Of all the entries below, retype only the lines from the one with "You are a computer-use agent. Viewport: 807px" through the one with "Click the 0501 time marker", exactly as they appear.

***** Dataset records

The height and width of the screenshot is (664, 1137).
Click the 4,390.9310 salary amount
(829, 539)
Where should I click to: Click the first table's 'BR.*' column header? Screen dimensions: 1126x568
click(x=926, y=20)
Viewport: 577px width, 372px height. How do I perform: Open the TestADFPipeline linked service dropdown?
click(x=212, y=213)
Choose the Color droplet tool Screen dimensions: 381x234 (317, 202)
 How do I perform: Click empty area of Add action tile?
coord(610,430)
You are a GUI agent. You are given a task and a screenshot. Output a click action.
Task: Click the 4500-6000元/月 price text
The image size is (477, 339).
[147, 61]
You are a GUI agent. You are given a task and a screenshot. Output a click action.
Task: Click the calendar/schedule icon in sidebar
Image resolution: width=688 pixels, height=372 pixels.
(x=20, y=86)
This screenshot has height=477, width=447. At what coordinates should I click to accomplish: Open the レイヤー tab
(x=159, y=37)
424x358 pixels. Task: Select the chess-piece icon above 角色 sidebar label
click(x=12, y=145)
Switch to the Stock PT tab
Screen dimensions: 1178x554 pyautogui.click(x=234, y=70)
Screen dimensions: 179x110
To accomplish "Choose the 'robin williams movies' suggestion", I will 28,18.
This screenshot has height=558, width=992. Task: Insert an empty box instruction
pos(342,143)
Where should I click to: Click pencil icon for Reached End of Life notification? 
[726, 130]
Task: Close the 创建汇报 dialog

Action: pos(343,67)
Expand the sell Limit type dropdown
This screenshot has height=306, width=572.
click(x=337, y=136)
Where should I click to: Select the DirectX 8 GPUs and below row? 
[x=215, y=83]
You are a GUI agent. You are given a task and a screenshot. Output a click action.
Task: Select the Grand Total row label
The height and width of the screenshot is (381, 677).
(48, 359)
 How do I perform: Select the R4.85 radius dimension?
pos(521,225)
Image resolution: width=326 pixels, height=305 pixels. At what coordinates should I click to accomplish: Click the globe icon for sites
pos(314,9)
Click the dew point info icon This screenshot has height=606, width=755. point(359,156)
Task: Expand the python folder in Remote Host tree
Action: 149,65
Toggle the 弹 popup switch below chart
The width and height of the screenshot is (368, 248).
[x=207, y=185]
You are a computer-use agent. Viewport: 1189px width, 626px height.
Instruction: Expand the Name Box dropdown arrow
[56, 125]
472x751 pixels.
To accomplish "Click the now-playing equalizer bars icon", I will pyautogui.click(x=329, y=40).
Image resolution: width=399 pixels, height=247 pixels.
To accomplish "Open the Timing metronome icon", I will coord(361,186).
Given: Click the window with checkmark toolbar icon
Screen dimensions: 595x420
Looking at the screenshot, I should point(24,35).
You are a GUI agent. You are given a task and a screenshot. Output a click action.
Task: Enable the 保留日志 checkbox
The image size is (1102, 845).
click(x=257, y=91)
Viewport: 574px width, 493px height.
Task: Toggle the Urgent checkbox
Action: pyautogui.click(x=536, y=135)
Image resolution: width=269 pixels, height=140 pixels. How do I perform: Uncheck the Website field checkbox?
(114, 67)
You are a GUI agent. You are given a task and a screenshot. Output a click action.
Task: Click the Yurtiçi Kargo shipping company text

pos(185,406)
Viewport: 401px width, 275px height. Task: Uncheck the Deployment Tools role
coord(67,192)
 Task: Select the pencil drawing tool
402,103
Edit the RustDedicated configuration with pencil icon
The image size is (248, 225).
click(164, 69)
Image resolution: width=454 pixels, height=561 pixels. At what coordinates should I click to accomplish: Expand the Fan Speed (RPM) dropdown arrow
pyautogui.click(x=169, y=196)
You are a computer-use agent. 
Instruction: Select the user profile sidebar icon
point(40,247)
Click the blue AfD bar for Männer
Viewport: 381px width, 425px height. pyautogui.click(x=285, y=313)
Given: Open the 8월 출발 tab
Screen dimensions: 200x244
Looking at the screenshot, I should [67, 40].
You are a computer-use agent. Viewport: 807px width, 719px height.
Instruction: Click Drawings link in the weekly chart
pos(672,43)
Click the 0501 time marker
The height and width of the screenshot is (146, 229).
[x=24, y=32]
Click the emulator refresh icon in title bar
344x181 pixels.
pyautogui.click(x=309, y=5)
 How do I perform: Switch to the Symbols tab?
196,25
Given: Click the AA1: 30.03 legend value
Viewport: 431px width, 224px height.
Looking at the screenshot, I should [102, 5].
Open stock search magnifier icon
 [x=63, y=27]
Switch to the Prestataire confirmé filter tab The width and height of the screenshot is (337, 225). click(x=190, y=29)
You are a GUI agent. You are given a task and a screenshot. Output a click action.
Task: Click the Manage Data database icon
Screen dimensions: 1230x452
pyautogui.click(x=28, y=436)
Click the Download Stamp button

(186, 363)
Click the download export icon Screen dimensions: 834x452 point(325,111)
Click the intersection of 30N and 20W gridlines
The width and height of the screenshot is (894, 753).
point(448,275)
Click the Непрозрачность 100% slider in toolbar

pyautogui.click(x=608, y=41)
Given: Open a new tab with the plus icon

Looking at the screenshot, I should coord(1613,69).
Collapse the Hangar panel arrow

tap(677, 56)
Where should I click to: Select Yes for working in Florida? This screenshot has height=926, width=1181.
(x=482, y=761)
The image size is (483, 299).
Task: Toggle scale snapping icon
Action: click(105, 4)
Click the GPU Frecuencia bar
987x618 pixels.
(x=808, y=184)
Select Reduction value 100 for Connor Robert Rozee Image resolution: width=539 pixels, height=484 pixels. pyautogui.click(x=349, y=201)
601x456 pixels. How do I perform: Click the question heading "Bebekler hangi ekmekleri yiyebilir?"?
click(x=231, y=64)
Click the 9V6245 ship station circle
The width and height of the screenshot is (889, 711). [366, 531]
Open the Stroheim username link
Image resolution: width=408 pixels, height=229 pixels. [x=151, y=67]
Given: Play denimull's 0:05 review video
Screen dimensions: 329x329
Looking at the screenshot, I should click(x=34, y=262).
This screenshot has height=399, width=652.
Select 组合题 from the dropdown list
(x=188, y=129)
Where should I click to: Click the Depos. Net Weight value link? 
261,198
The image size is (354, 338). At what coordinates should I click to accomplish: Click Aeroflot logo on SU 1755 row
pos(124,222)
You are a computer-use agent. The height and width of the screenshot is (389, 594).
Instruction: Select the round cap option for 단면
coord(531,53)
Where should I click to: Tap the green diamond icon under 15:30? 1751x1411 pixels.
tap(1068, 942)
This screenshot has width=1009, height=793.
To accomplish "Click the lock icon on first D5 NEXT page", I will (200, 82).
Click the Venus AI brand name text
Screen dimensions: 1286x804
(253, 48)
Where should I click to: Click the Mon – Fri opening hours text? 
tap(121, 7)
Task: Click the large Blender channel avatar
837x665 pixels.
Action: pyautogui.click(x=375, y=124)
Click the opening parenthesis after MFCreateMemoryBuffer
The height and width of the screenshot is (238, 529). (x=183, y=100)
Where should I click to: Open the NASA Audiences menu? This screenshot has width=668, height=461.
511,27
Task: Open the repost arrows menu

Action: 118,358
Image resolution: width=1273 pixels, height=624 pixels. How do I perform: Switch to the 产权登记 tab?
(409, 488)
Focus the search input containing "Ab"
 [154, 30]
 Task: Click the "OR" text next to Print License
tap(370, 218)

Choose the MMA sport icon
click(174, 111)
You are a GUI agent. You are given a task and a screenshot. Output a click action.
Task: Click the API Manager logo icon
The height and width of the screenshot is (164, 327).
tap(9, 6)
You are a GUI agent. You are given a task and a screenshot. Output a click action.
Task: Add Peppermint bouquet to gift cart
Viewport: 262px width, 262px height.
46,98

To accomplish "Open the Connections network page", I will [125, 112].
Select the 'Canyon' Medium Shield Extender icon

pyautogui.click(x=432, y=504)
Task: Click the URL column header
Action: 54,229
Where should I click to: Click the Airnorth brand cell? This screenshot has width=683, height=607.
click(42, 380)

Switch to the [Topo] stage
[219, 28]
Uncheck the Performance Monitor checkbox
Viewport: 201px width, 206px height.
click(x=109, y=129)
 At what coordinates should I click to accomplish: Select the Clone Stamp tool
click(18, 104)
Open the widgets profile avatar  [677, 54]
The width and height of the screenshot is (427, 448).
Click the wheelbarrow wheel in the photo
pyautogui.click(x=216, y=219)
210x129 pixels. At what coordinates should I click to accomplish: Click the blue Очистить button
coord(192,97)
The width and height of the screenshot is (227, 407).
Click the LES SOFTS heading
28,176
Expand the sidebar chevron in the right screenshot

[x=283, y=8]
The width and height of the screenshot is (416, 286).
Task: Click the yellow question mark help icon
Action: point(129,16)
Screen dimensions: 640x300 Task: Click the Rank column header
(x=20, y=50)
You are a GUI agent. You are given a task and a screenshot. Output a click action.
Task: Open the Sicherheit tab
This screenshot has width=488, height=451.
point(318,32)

**********

Task response:
You are a computer-use agent. Viewport: 807px width, 719px height.
Instruction: Click Drawings link in the weekly chart
pos(672,43)
Click the 0501 time marker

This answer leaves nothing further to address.